Problem requirements: Select the lines of the records containing the word "options" and list them.

Records shown:
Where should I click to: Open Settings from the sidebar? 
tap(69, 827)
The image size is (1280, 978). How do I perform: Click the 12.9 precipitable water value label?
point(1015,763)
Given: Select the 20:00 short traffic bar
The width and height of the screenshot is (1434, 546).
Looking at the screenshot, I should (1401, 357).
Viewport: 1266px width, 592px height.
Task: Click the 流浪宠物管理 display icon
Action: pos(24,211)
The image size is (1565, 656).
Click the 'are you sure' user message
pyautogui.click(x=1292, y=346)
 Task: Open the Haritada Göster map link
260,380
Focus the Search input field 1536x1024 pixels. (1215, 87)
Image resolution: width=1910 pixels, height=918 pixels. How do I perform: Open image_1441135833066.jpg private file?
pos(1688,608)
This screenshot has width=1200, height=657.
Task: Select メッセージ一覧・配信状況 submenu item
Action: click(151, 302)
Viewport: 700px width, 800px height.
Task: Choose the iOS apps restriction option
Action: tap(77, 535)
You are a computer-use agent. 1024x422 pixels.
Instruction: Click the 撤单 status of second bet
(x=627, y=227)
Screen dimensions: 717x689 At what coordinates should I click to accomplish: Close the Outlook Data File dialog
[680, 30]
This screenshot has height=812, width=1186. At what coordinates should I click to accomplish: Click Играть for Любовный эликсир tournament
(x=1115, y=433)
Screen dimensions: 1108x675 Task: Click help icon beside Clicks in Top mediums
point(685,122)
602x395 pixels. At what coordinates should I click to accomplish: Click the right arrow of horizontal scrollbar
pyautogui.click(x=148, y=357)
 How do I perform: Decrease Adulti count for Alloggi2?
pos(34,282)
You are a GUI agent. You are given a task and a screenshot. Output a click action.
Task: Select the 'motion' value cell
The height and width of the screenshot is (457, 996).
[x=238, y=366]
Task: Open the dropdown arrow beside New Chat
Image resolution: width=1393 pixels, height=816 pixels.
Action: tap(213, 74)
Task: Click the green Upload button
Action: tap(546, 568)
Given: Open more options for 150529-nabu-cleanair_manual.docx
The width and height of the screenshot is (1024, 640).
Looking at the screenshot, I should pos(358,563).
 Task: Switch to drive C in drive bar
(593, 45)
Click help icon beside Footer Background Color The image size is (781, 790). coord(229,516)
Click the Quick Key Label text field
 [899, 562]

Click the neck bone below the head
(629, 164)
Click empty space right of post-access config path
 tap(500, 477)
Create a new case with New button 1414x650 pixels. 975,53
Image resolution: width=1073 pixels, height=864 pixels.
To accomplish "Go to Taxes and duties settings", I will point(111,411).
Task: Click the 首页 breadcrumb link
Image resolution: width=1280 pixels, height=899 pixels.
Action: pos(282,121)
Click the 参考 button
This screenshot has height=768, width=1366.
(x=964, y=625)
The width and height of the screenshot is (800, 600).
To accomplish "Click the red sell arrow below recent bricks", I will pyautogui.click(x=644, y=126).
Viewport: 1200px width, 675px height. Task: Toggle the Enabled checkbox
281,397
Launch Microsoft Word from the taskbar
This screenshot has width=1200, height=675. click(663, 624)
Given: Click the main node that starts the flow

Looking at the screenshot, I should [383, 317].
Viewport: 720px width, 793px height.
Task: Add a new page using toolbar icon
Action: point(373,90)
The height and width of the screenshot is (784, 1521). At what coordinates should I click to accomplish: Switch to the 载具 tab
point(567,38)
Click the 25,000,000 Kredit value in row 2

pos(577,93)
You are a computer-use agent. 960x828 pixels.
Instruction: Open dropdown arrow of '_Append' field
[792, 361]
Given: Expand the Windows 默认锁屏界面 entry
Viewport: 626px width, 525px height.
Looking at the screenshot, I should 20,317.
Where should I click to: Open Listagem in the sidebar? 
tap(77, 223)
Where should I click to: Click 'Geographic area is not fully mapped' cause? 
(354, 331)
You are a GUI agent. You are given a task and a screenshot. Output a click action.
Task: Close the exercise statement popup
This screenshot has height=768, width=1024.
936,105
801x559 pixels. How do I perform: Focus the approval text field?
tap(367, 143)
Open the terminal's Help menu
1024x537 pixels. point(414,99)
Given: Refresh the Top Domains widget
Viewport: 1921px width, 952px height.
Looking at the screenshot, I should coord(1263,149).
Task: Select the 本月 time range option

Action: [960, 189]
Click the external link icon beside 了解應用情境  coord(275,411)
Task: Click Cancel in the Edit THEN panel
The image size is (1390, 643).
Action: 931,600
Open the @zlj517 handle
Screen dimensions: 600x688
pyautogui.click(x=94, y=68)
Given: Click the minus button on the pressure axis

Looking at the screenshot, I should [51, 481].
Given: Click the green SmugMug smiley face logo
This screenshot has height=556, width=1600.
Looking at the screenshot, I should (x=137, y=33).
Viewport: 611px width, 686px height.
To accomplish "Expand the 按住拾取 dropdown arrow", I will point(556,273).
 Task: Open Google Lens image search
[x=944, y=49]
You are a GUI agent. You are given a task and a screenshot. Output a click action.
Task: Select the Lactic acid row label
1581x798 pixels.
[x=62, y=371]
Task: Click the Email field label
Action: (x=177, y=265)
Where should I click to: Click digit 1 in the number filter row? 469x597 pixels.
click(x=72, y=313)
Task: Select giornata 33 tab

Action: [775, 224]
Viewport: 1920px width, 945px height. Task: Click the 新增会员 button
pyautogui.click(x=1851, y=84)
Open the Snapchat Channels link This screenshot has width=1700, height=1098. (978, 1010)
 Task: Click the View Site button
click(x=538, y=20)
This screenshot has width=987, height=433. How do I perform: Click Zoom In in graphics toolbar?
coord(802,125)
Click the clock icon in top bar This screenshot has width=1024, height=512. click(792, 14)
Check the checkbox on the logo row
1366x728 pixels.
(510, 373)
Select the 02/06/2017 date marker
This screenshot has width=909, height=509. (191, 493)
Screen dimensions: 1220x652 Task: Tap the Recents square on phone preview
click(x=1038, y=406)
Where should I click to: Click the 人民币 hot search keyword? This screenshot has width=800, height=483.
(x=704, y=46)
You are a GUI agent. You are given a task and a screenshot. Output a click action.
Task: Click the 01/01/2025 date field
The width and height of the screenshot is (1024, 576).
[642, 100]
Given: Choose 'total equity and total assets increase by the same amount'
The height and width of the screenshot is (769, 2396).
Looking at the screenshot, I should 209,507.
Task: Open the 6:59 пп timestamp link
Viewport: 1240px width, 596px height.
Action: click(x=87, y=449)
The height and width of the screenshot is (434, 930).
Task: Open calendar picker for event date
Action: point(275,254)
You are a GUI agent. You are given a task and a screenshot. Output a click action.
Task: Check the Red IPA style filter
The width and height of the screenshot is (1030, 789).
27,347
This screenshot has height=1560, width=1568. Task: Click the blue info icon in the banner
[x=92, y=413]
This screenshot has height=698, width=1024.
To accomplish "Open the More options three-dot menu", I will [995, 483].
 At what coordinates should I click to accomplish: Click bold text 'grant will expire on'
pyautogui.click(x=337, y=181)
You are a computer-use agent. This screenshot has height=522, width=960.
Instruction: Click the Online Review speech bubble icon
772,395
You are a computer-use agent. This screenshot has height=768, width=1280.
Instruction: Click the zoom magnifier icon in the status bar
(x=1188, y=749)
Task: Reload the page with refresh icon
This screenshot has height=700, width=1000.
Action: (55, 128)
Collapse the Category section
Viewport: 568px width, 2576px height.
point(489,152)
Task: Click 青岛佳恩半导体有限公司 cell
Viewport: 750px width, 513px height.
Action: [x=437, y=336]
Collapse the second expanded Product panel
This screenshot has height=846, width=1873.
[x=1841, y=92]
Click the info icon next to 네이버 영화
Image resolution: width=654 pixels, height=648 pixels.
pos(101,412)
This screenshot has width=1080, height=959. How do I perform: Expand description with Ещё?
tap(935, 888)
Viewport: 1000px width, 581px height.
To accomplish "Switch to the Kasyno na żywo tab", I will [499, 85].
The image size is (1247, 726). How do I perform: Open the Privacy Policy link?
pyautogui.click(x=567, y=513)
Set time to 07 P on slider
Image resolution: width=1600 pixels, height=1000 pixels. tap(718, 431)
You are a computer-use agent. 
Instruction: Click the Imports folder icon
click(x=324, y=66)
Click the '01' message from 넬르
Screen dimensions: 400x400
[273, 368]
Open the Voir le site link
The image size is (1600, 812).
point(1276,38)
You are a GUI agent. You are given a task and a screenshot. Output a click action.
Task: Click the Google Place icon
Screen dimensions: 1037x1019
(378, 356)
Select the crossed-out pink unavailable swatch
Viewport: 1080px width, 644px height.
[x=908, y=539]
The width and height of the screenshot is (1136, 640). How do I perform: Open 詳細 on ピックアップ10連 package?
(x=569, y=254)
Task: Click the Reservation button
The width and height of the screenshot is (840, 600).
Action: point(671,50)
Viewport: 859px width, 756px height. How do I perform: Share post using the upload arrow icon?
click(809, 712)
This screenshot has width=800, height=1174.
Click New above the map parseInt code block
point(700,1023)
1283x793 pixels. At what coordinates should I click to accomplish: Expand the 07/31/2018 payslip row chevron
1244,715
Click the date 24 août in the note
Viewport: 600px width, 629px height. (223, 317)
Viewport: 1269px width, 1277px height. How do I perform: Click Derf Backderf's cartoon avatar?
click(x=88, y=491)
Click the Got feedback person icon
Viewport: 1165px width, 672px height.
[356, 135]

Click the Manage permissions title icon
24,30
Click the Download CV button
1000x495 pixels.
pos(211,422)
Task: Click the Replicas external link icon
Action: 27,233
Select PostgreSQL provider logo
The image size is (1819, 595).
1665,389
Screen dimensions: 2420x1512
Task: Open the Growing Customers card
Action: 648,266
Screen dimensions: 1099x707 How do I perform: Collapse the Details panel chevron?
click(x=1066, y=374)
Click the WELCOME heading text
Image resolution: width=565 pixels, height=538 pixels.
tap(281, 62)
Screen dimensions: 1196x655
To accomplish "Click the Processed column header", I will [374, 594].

Written solution:
Given: Open more options for 150529-nabu-cleanair_manual.docx
To accomplish "Open the More options three-dot menu", I will [995, 483].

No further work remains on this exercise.